=== EXERCISE AIM ===
Search the data below for the string "agent" and copy all lines where it shows up.

=== LISTED RECORDS ===

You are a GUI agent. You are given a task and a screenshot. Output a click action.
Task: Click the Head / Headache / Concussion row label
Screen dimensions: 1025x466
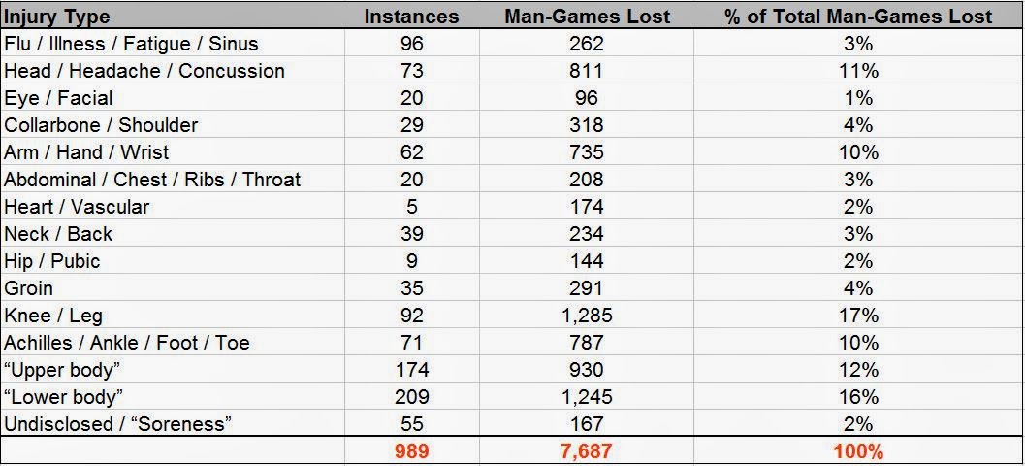click(144, 71)
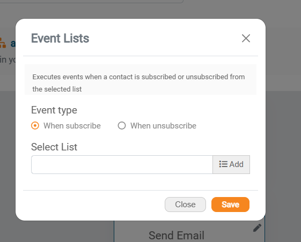Click the Event type section label
Viewport: 301px width, 242px height.
(54, 110)
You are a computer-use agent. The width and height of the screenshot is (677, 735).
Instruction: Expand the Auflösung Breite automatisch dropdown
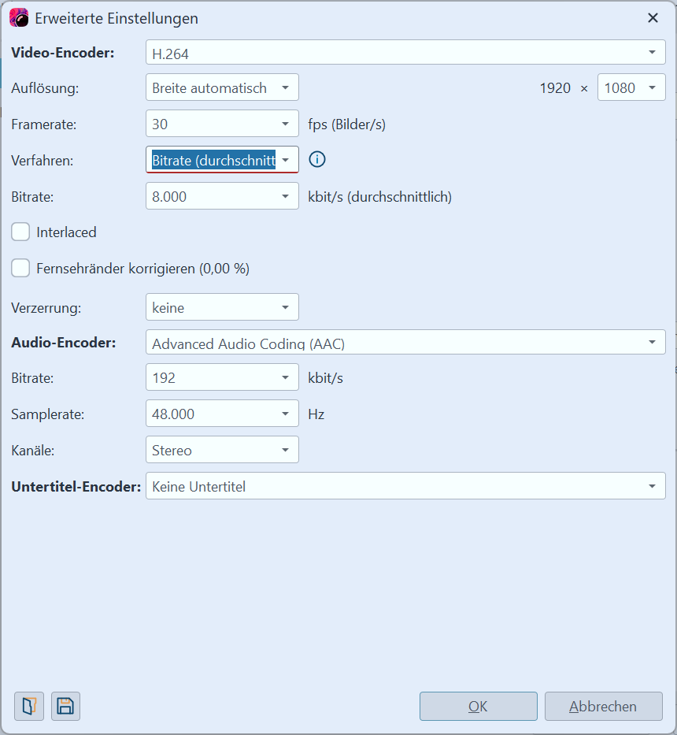tap(222, 88)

=== EXERCISE RESPONSE ===
You are a GUI agent. You are given a task and a screenshot. Output a click action.
You are a computer-use agent. The width and height of the screenshot is (677, 735).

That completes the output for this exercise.